それをやんわりとほどいて、近いんだから、またすぐ来るよと言い残し、帰ってくる。仕事を始めてしまえばそれどころじゃなく、自分の言った言葉すら忘れて、気付けばまた1年が過ぎている。それを知っているから母親も手を離したがらないんだろう。この罪悪感。もう何年も感じている。

それなのに、こうしてまた約束すらしていない、来るか来ないか解らない奴の為に部屋を暖めている。自分で自分がいやになる。

 

約束をしておけばいいのかとも思う。けれどそんな甘い睦言のような事はこの男としても意味のない事をもうこの長い年月の中で知っている。

この男はいつも突然なんだ。かと思うと決められたように同じ行動を取る。その境目がいまだに良く解らない。いや、知ろうともしないし、むしろそれで良いと思っている。この男を解ろうなんて言う方が無駄な事なんだから。

 

行動の読めない男はやっぱり行動の読めないまま、来て早々から勝手にシャワーを浴びている。何処かの女と寝てきたのか?いや、正月早々から実家に居てそんな事はないだろうと、バカげた事を考えている事に嫌気がさし、ふんぞり返って空を見上げる。

 

 

            あぁ、空が高い。

 

 

ドタドタと慌しい音がしたかと思うと、ムワッとする湿気が流れてくる。ぺたぺたとその音は近付いてきて一度目の前を通過し、冷蔵庫を開けミネラルウォーターのペットボトルを取り出すと、またぺたぺたと戻ってきた。暑苦しい、不快な湿気と共に。

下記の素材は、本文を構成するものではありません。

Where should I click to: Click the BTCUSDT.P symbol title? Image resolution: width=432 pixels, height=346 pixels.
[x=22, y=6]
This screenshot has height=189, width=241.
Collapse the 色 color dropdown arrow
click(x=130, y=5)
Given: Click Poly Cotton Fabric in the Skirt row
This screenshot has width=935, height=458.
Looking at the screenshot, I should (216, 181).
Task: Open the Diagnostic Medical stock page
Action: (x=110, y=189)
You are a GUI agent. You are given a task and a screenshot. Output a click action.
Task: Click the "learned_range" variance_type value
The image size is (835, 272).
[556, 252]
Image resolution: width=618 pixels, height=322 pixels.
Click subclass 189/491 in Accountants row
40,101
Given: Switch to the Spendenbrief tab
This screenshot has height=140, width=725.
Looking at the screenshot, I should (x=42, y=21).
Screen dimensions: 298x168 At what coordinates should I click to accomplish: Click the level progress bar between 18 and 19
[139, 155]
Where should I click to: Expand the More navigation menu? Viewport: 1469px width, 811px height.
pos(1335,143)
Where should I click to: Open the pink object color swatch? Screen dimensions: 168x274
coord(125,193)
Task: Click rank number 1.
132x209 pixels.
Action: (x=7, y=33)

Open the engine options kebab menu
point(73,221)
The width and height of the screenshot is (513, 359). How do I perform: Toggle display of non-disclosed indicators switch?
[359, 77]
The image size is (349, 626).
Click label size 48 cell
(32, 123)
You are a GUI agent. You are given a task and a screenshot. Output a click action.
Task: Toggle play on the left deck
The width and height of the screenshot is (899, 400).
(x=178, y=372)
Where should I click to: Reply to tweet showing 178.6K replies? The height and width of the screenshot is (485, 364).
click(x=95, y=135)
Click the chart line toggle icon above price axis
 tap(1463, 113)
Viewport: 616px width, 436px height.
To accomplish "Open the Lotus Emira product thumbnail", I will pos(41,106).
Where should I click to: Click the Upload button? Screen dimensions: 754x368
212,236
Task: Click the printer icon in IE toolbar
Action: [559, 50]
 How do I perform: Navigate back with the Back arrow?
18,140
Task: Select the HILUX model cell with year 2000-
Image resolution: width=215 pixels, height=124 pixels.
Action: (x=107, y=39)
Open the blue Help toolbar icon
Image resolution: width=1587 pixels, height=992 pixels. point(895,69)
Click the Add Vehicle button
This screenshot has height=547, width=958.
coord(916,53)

タバコに火を付け、目だけで奴の一連の動きを追っていた。そして暑苦しさを撒き散らしている男は何食わぬ顔でごきゅごきゅと勢い良く喉に流し込む。その厚かましい行動に苛立ちを覚え、わざと聞こえるように舌打ちをした。飲み下す音が途絶えると、ふ〜〜と息を吐き出した。

 

 

「何、見てるの?」

 

 

「空。」

 

 

仰け反ったままそっけなく返すと

 

 

「ふ〜〜ん。」

 

と言って、モワっとした湿気と共に隣に移動してくる。

暑苦しい。

存在が暑苦しいってどういうことなんだと思いながら苦笑する。

所詮この男は何をしてたって暑苦しい奴なのだ。自分とは全く違う人種。だから、コイツの事は良く解らない。人の家に来ていきなり風呂に入る奴の神経なんて、知れたもんじゃない。理解する気にもならない。どうでもいい。都合よくそこにいて、都合よくいなくなればいい。それだけの事。今はただ、その暑苦しさが気に障るだけだ。この湿気をどうにかして欲しい、それだけだ。

 

 

「大ちゃん。」

 

 

「あ〜・・・?」

 

 

気のない返事を返す。

 

 

            あぁ、空が高い。

 

 

「灰・・・落ちるよ。」

 

 

「え?」

 

 

驚いて動いた瞬間に灰が耳を掠めて落ちた。くわえタバコをしていた事をすっかりと忘れていた。

 

 

「うわっ!!」

 

 

慌てて払ってソファの後ろに落ちた灰を見る。ものの見事にバラバラだ。あぁ、最悪。面倒な事を増やしてしまった。

 

 

「あぁ〜〜〜あ。やっちゃったね〜。」

 

 

呑気な声で言う奴を睨む。と、滴る水滴。

 

 

「オイ!!髪ぐらいきちっと拭いて来い!!」

 

 

肩に掛けていたタオルを引っ掴んで、容赦なく頭をガシガシと拭く。暑苦しいのも当然なくらい、湯だった奴の髪の毛はびしょびしょで、そこから不快な湿気が流れてくる。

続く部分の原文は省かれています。